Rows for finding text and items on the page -
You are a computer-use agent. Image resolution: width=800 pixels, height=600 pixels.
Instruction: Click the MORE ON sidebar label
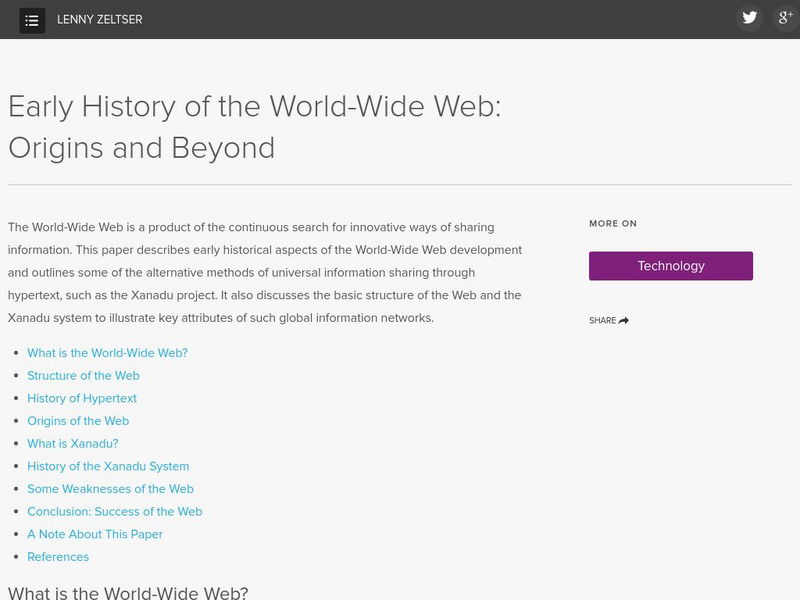(612, 223)
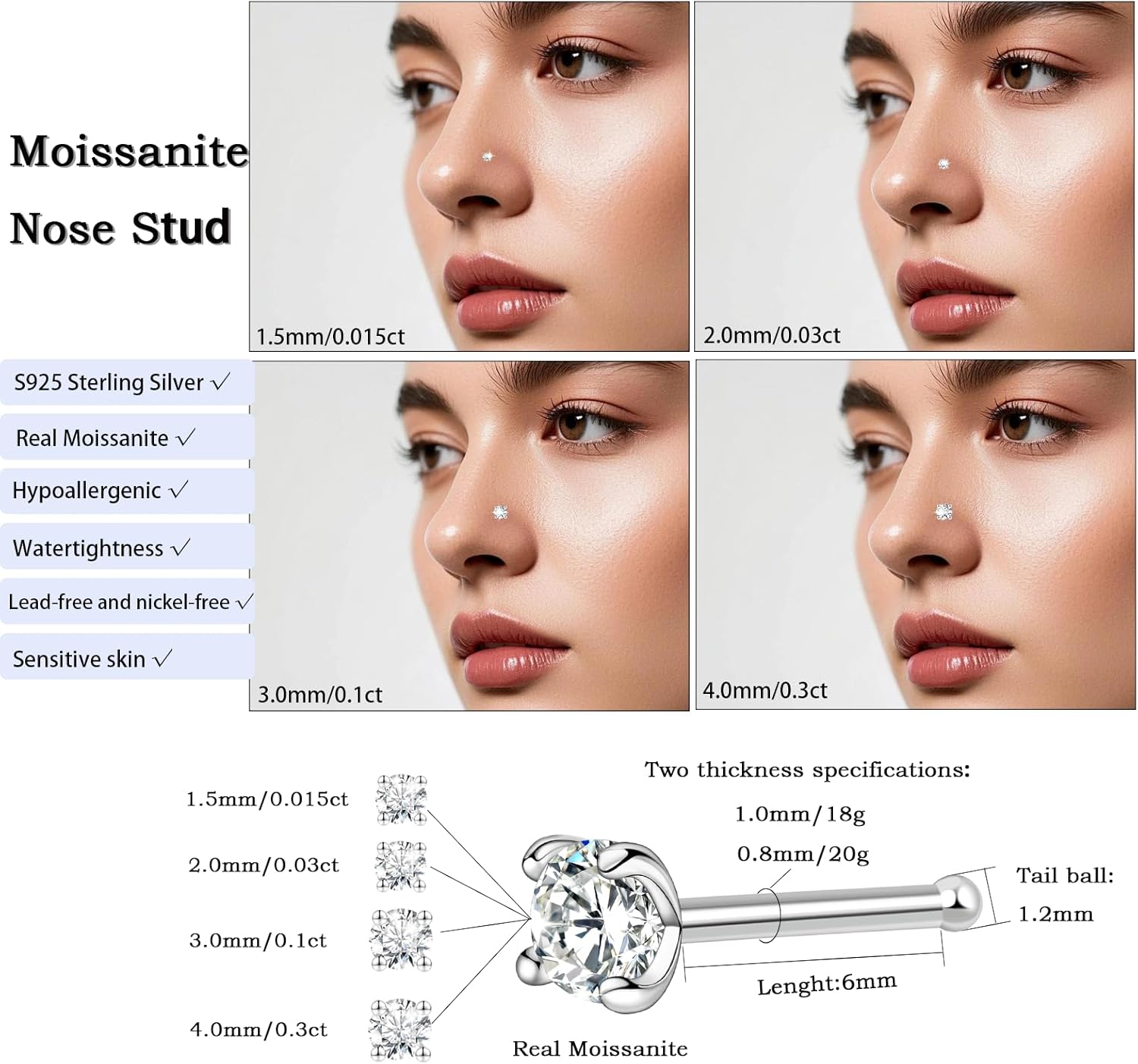Open the 2.0mm/0.03ct model photo
Screen dimensions: 1138x1064
[915, 176]
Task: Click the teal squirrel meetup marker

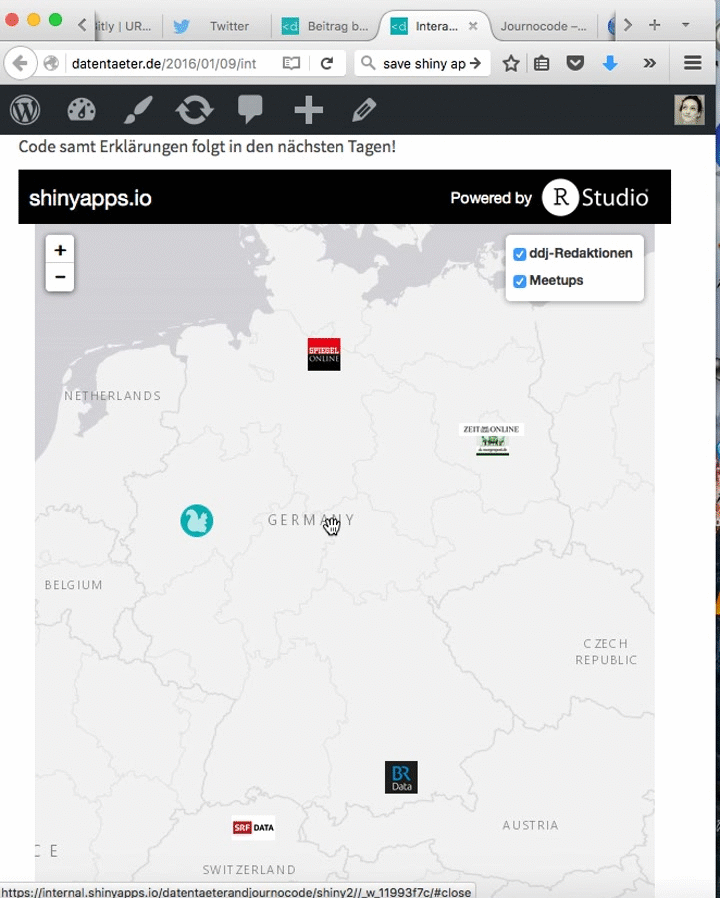Action: (197, 521)
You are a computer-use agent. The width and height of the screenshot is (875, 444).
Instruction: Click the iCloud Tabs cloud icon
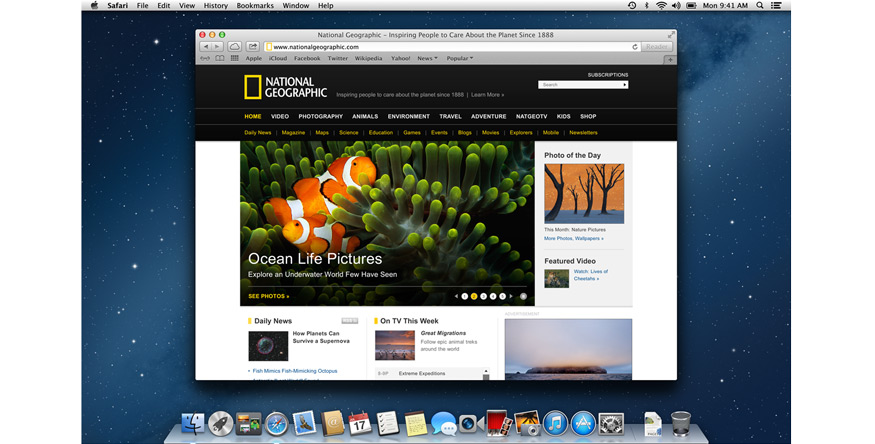point(235,47)
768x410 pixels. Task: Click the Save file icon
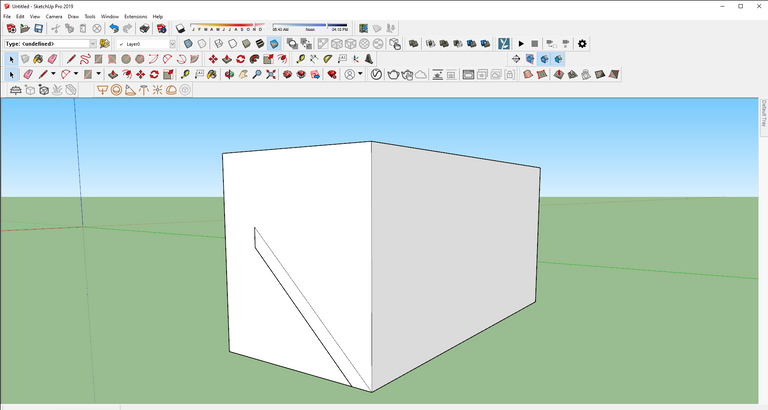pyautogui.click(x=38, y=29)
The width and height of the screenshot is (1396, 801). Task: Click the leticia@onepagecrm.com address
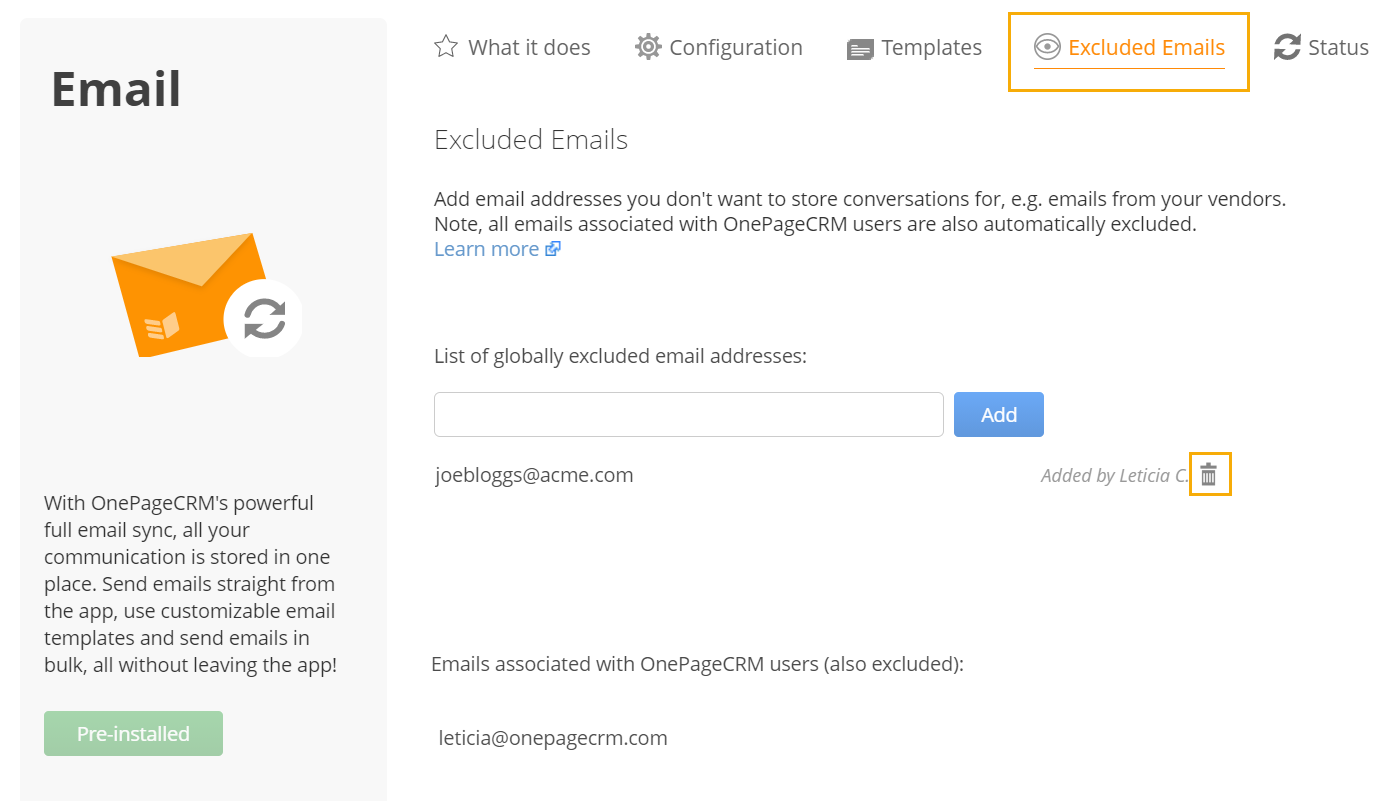[553, 738]
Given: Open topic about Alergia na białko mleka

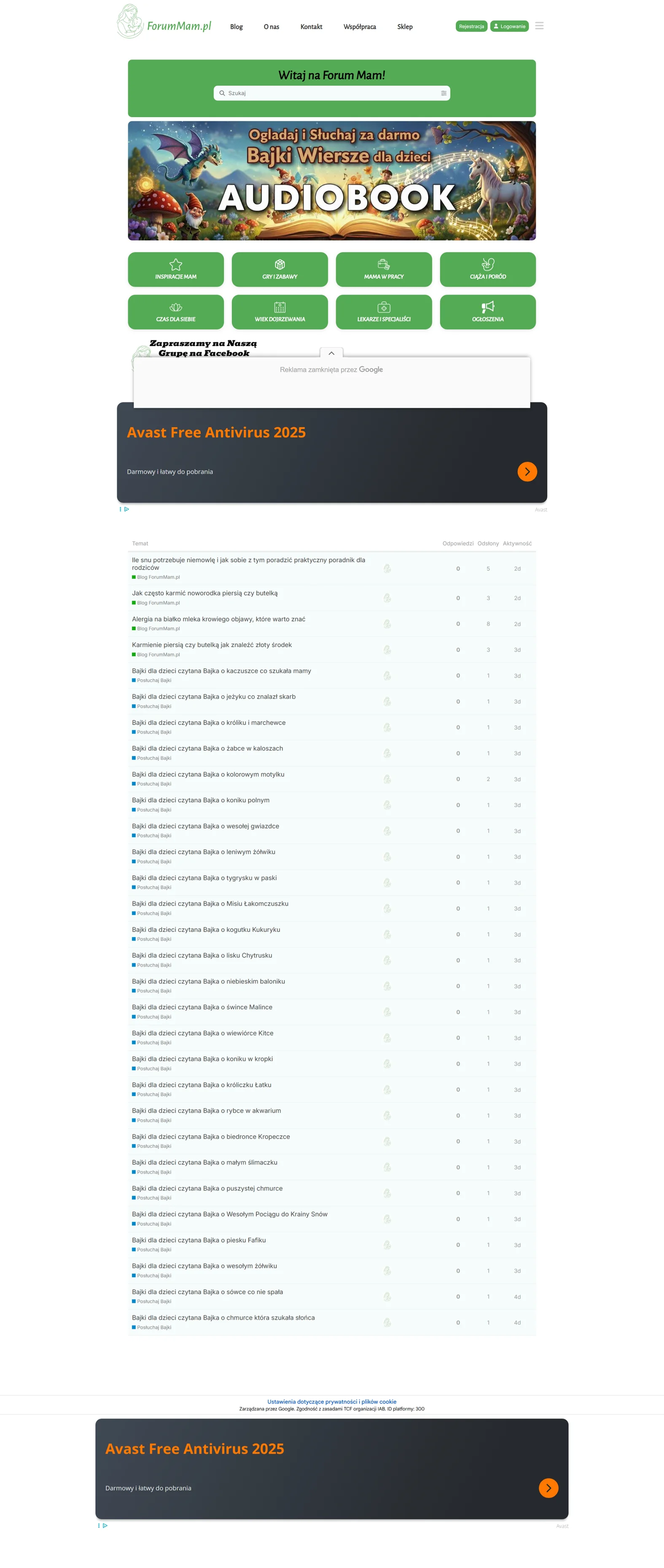Looking at the screenshot, I should click(218, 618).
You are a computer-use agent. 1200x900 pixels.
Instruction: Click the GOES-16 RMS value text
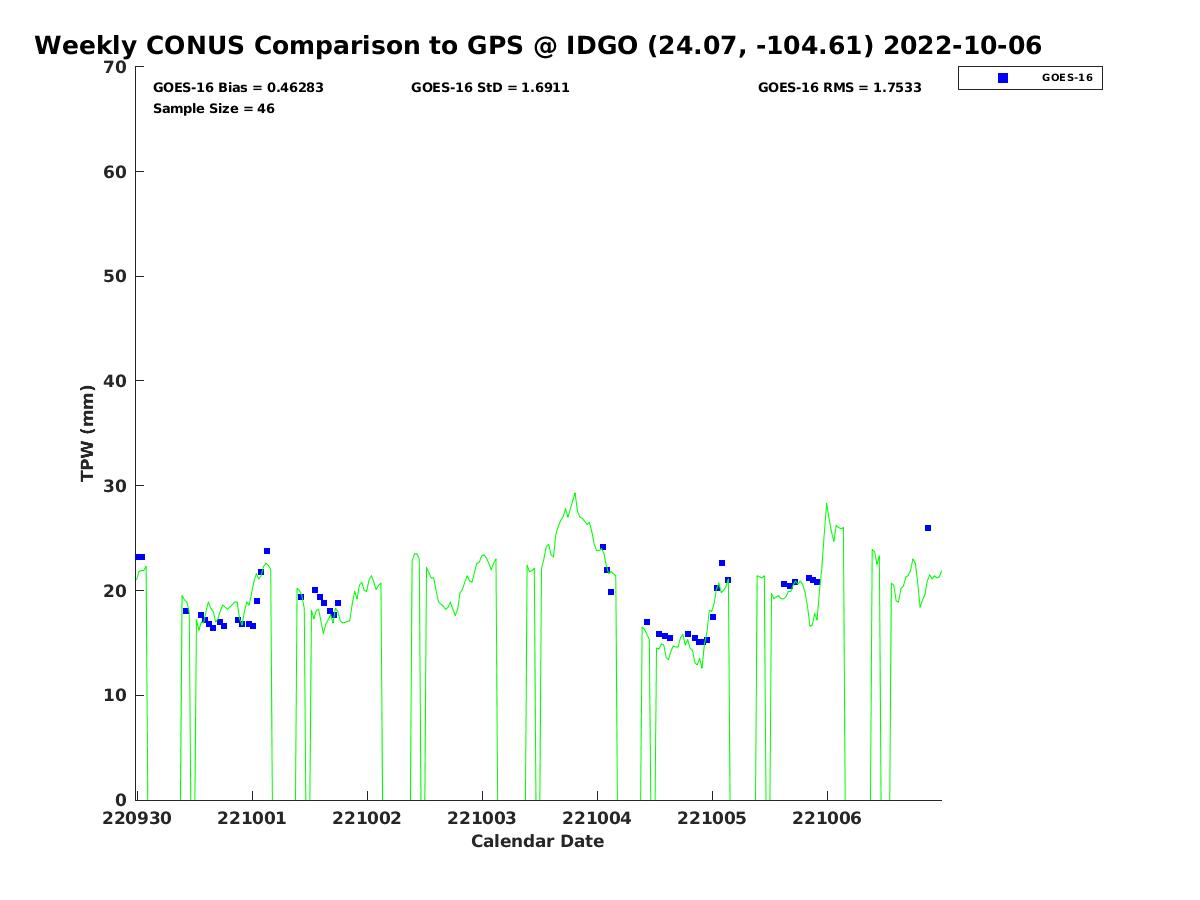pyautogui.click(x=839, y=88)
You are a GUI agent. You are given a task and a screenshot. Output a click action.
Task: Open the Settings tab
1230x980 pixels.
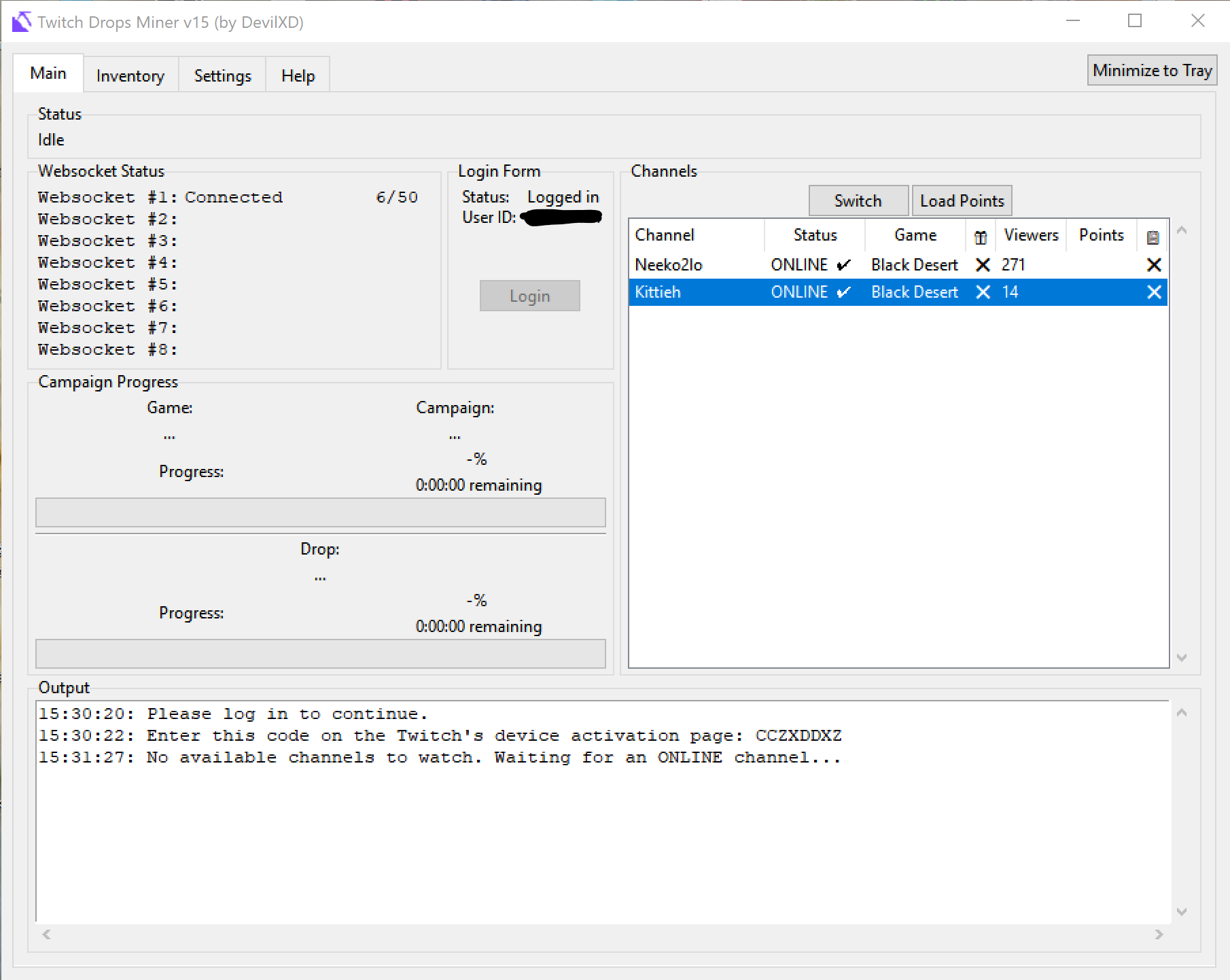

Problem details - Give every line of the rows above as a Markdown table with the columns "No." and "Line", numbering each line in order. Skip blank lines and leave the pictures out.

Response below -
| No. | Line |
|---|---|
| 1 | You are a computer-use agent. Image resolution: width=800 pixels, height=600 pixels. |
| 2 | Instruction: Click the MORE ON sidebar label |
| 3 | (612, 223) |
| 4 | Open the 2.0mm/0.03ct model photo |
| 5 | Screen dimensions: 1138x1064 |
| 6 | [915, 176] |
| 7 | Task: Click the teal squirrel meetup marker |
| 8 | Action: (197, 521) |
| 9 | You are a computer-use agent. The width and height of the screenshot is (875, 444). |
| 10 | Instruction: Click the iCloud Tabs cloud icon |
| 11 | point(235,47) |
| 12 | 768x410 pixels. Task: Click the Save file icon |
| 13 | pyautogui.click(x=38, y=29) |
| 14 | The width and height of the screenshot is (1396, 801). Task: Click the leticia@onepagecrm.com address |
| 15 | [553, 738] |
| 16 | Given: Open topic about Alergia na białko mleka |
| 17 | Looking at the screenshot, I should click(218, 618). |
| 18 | You are a computer-use agent. 1200x900 pixels. |
| 19 | Instruction: Click the GOES-16 RMS value text |
| 20 | pyautogui.click(x=839, y=88) |
| 21 | You are a GUI agent. You are given a task and a screenshot. Output a click action. |
| 22 | Task: Open the Settings tab |
| 23 | 1230x980 pixels. |